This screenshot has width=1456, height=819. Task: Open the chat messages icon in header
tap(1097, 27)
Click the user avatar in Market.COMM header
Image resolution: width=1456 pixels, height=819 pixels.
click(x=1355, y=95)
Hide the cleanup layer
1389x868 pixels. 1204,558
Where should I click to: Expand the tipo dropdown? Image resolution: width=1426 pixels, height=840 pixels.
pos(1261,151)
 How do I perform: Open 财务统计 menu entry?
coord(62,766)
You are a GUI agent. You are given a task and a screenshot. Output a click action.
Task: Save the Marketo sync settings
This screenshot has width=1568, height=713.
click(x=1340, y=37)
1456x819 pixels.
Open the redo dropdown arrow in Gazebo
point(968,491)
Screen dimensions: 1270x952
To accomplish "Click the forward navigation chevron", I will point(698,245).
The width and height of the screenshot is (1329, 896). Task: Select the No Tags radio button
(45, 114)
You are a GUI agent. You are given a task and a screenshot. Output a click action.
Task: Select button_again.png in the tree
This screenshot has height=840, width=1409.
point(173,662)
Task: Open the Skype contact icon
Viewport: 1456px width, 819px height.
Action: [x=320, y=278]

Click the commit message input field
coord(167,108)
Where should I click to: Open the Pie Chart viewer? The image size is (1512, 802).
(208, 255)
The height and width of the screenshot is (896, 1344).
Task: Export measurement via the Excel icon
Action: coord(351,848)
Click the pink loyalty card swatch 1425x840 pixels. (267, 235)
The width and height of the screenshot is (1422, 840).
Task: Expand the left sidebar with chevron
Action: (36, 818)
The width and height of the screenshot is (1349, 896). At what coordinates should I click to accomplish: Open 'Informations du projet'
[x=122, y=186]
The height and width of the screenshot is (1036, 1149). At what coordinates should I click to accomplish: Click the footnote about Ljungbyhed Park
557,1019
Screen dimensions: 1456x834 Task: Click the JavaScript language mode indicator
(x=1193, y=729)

== == ==

Directions for this task
Could you give every entry again, exactly as written?

Task solution
This screenshot has width=1456, height=819. Task: Open the chat messages icon in header
tap(1097, 27)
Click the user avatar in Market.COMM header
Image resolution: width=1456 pixels, height=819 pixels.
click(x=1355, y=95)
Hide the cleanup layer
1389x868 pixels. 1204,558
Where should I click to: Expand the tipo dropdown? Image resolution: width=1426 pixels, height=840 pixels.
pos(1261,151)
 How do I perform: Open 财务统计 menu entry?
coord(62,766)
You are a GUI agent. You are given a task and a screenshot. Output a click action.
Task: Save the Marketo sync settings
This screenshot has width=1568, height=713.
click(x=1340, y=37)
1456x819 pixels.
Open the redo dropdown arrow in Gazebo
point(968,491)
Screen dimensions: 1270x952
To accomplish "Click the forward navigation chevron", I will point(698,245).
The width and height of the screenshot is (1329, 896). Task: Select the No Tags radio button
(45, 114)
You are a GUI agent. You are given a task and a screenshot. Output a click action.
Task: Select button_again.png in the tree
This screenshot has height=840, width=1409.
point(173,662)
Task: Open the Skype contact icon
Viewport: 1456px width, 819px height.
Action: [x=320, y=278]

Click the commit message input field
coord(167,108)
Where should I click to: Open the Pie Chart viewer? The image size is (1512, 802).
(208, 255)
The height and width of the screenshot is (896, 1344).
Task: Export measurement via the Excel icon
Action: coord(351,848)
Click the pink loyalty card swatch 1425x840 pixels. (267, 235)
The width and height of the screenshot is (1422, 840).
Task: Expand the left sidebar with chevron
Action: (36, 818)
The width and height of the screenshot is (1349, 896). At what coordinates should I click to accomplish: Open 'Informations du projet'
[x=122, y=186]
The height and width of the screenshot is (1036, 1149). At what coordinates should I click to accomplish: Click the footnote about Ljungbyhed Park
557,1019
Screen dimensions: 1456x834 Task: Click the JavaScript language mode indicator
(x=1193, y=729)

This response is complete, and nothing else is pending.